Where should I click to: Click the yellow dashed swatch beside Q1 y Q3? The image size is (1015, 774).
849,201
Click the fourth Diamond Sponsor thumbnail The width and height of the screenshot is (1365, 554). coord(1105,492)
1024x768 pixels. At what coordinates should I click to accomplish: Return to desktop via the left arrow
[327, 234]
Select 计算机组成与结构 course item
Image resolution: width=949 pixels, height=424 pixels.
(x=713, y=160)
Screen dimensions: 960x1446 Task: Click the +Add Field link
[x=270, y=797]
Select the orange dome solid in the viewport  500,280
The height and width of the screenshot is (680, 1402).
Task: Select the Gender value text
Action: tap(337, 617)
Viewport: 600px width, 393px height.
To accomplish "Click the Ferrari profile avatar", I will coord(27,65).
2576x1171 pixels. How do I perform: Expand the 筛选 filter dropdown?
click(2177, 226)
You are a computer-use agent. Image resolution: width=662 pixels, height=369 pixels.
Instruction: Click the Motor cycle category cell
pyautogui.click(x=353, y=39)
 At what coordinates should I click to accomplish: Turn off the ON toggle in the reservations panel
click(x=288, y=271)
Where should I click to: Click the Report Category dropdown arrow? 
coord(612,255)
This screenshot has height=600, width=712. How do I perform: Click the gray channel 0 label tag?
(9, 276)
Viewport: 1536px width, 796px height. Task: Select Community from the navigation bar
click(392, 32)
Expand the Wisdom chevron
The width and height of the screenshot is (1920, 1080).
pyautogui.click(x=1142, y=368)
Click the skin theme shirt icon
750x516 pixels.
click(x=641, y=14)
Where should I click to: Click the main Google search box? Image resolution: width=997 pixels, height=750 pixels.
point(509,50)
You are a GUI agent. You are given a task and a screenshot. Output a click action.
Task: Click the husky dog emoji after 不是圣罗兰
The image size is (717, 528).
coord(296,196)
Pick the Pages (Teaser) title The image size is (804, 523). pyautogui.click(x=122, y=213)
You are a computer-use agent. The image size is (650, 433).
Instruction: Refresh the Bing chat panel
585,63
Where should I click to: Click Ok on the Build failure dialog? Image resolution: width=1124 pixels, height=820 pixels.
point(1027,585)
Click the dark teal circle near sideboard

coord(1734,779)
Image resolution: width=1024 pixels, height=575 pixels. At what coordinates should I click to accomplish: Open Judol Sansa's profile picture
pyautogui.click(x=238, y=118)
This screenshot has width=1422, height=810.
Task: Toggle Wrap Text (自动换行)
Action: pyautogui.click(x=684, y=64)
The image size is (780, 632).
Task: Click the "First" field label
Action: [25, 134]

----

_Directions for this task_.
From the line holding "Click the dark teal circle near sideboard" through the final line of the data above, copy every line exactly as written. Include nothing else.

_Expected output_.
Click the dark teal circle near sideboard

coord(1734,779)
Image resolution: width=1024 pixels, height=575 pixels. At what coordinates should I click to accomplish: Open Judol Sansa's profile picture
pyautogui.click(x=238, y=118)
This screenshot has width=1422, height=810.
Task: Toggle Wrap Text (自动换行)
Action: pyautogui.click(x=684, y=64)
The image size is (780, 632).
Task: Click the "First" field label
Action: [25, 134]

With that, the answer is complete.